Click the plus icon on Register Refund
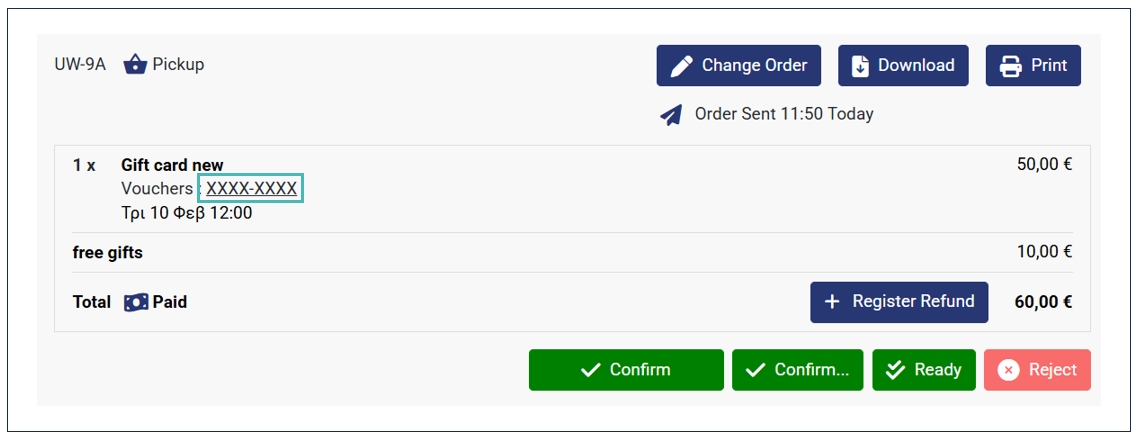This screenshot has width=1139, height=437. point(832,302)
..............................
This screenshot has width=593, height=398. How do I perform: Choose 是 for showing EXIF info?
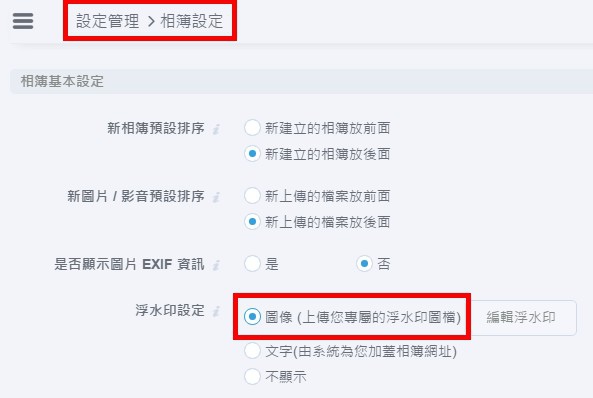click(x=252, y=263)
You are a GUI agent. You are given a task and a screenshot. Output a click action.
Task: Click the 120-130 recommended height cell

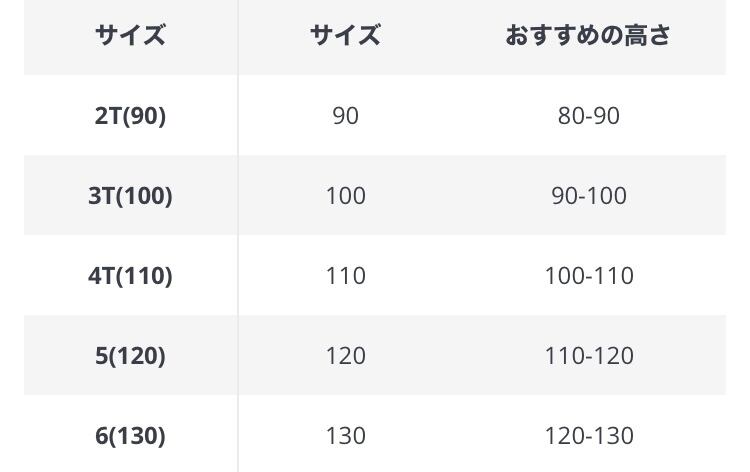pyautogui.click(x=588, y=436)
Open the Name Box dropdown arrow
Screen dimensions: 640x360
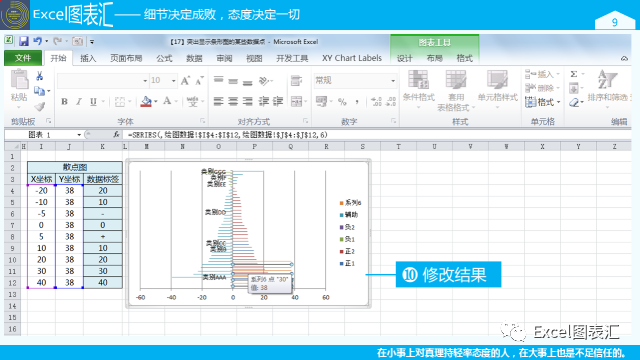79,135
..............................
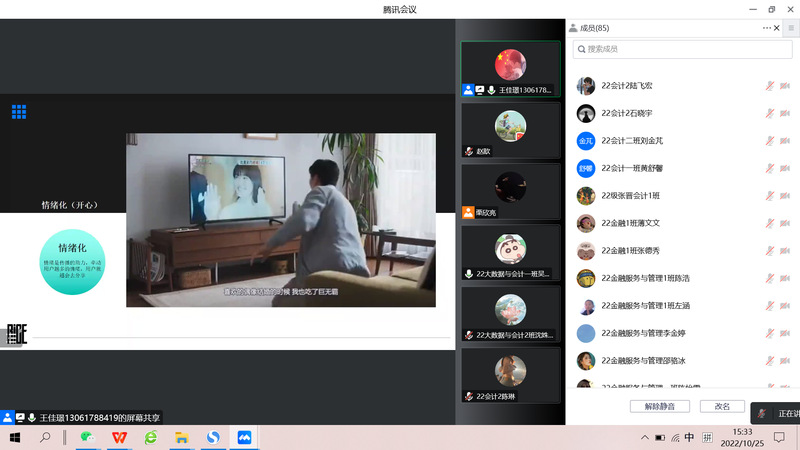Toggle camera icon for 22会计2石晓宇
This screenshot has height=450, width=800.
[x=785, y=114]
..............................
Task details: Render the listing from the line containing "Toggle camera icon for 22会计2石晓宇" through the line containing "[x=785, y=114]" as a numbered list, skipping blank lines. Leave the pictures out.

Result:
1. Toggle camera icon for 22会计2石晓宇
2. This screenshot has height=450, width=800.
3. [x=785, y=114]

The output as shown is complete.